Functions returning results of an unconstrained array type are
notoriously expensive.  Because the compiler cannot determine the size of
the result before hand, it cannot leave space for it in an ordinary stack
frame, so the result must be put somewhere else and then copied to its
final destination after the function returns.  Unless your compiler is
clever enough to realize that your local variable inside the function,
say Result, is the only variable used in a return statement, it will
probably copy twice: from Result to "somewhere else" and from "somewhere
else" to the variable in the calling subprogram to which you assign the
function result.

Here are some other experiments you could try: 

   1. Use a procedure

        procedure Multiply (Left, Right: in Matrix; Product: out Matrix);

      instead of a function.  (This makes the caller responsible for
      knowing the size of the result and declaring an object with those
      dimensions to be passed as the third actual parameter.)

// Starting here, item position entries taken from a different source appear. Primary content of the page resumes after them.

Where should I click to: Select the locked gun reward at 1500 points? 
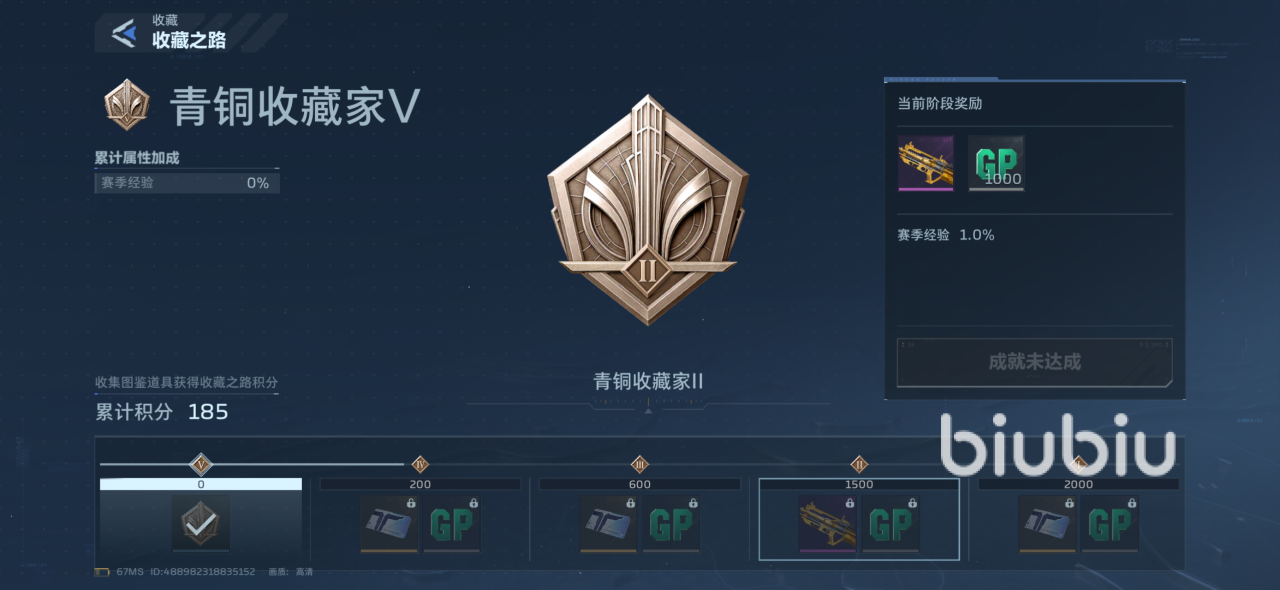(827, 523)
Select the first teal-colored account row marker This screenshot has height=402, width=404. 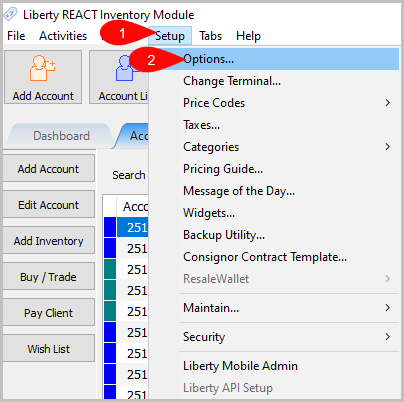[x=110, y=269]
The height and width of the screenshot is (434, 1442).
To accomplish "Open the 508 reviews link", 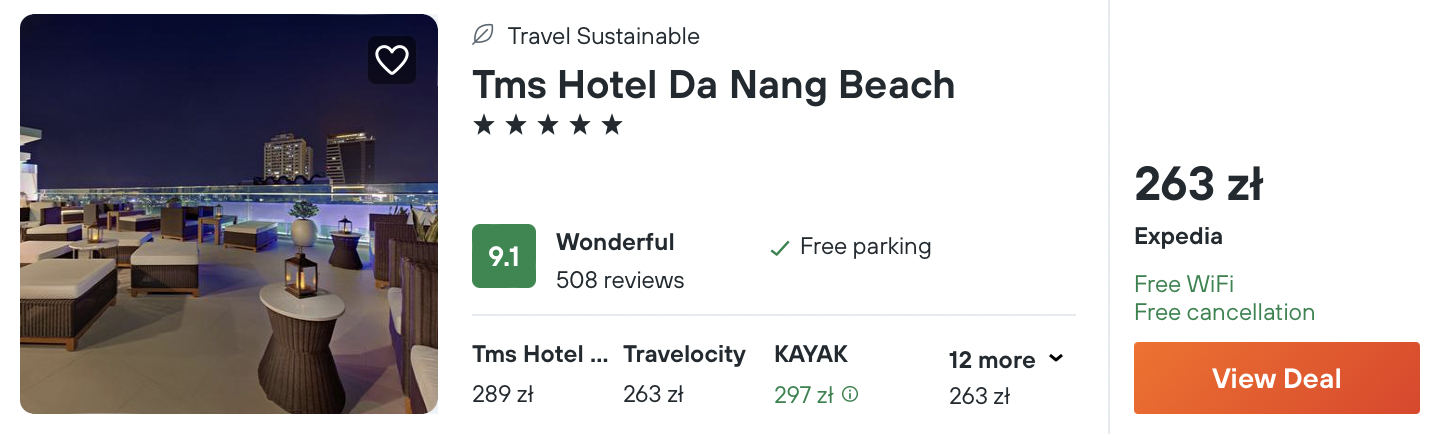I will (x=620, y=280).
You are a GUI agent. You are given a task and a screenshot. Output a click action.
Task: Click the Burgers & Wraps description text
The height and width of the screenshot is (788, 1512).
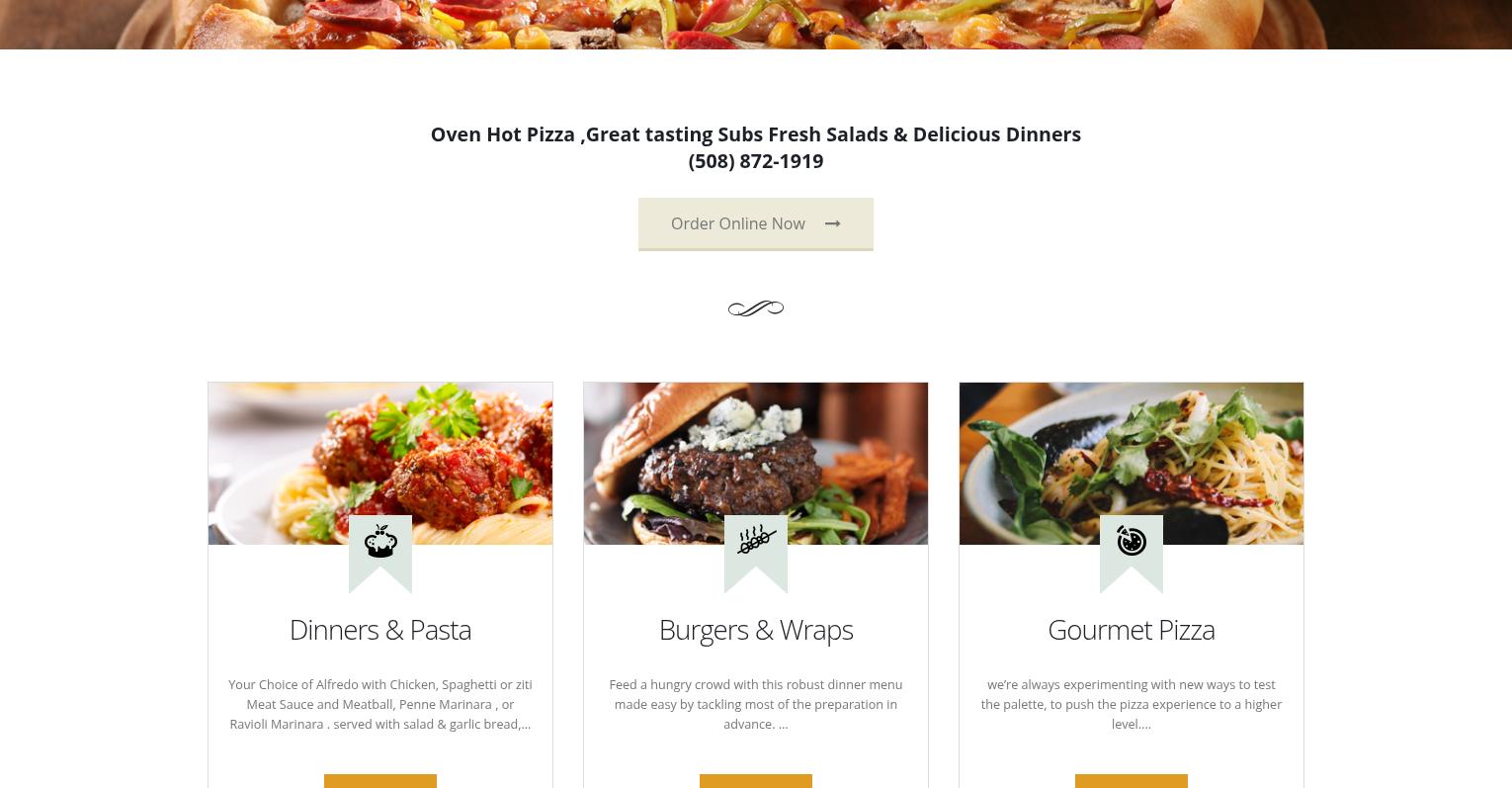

   2. (Poor SW engineering, but a worthwhile experiment:)  Restrict your
      function to work with a CONSTRAINED array subtype: 

         subtype Matrix_15 is Matrix (1 .. 15, 1 .. 15);
         function  "*"
            (Left : in Matrix_15; Right : in Matrix_15) return Matrix_15;

|> Multiplying two 15 by 15 matrices 10_000 times using this function
|> takes about 55 seconds on my machine.  The algorithm is the obvious
|> one: loop over rows and columns, add up the appropriate products and
|> assign them.
|>
|> I then "inlined" this function: rather than using "*", I put the code
|> for "*" directly into my 10_000 times loop, of course renaming Left
|> and Right to the names of my matrices, and assigning directly to the
|> matrix which is to hold the answer.  In this way I eliminated the
|> function calling overhead.  Using this method, multiplying two 15 by
|> 15 matrices 10_000 times takes about 44 seconds.

If you wrote

    for I in Left'Range(1) loop
       for J in Right'Range(2) loop
          for K in Left'Range(2) loop
             Ultimate_Target(I,J) :=
                Ultimate_Target(I,J) + Left(I,K) * Right(K,J);
          end loop;
       end loop;
    end loop;

rather than

    for I in Left'Range(1) loop
       for J in Right'Range(2) loop
          for K in Left'Range(2) loop
             Result(I,J) := Result(I,J) + Left(I,K) * Right(K,J);
          end loop;
       end loop;
    end loop;
    Ultimate_Target := Result;

(as seems sensible) then you eliminated more than the function-call
overhead:  You also eliminated the overhead that was originally
associated with the ":=" in

   Ultimate_Result := Left * Right;

|> All this was done with optimisation (-O3) and -gnatp (i.e. no range
|> checking etc).
|>
|> In summary: 55 seconds with function calling overhead.
|>             44 seconds without function calling overhead.
|>
|> Now, a 15 by 15 matrix means 225 entries.  225 entries at,
|> say, 8 bytes an entry makes a bit less than 2k.  So, depending on
|> whether GNAT takes function parameters by reference or by copy,
|> this makes anything between 2k and, say, 10k bytes to be copied
|> on each function call.
|>
|> Does this explain the time difference?  It shouldn't!  The amount
|> of time spent copying memory should be completely overwhelmed by
|> the amount of time taken to do the floating point operations!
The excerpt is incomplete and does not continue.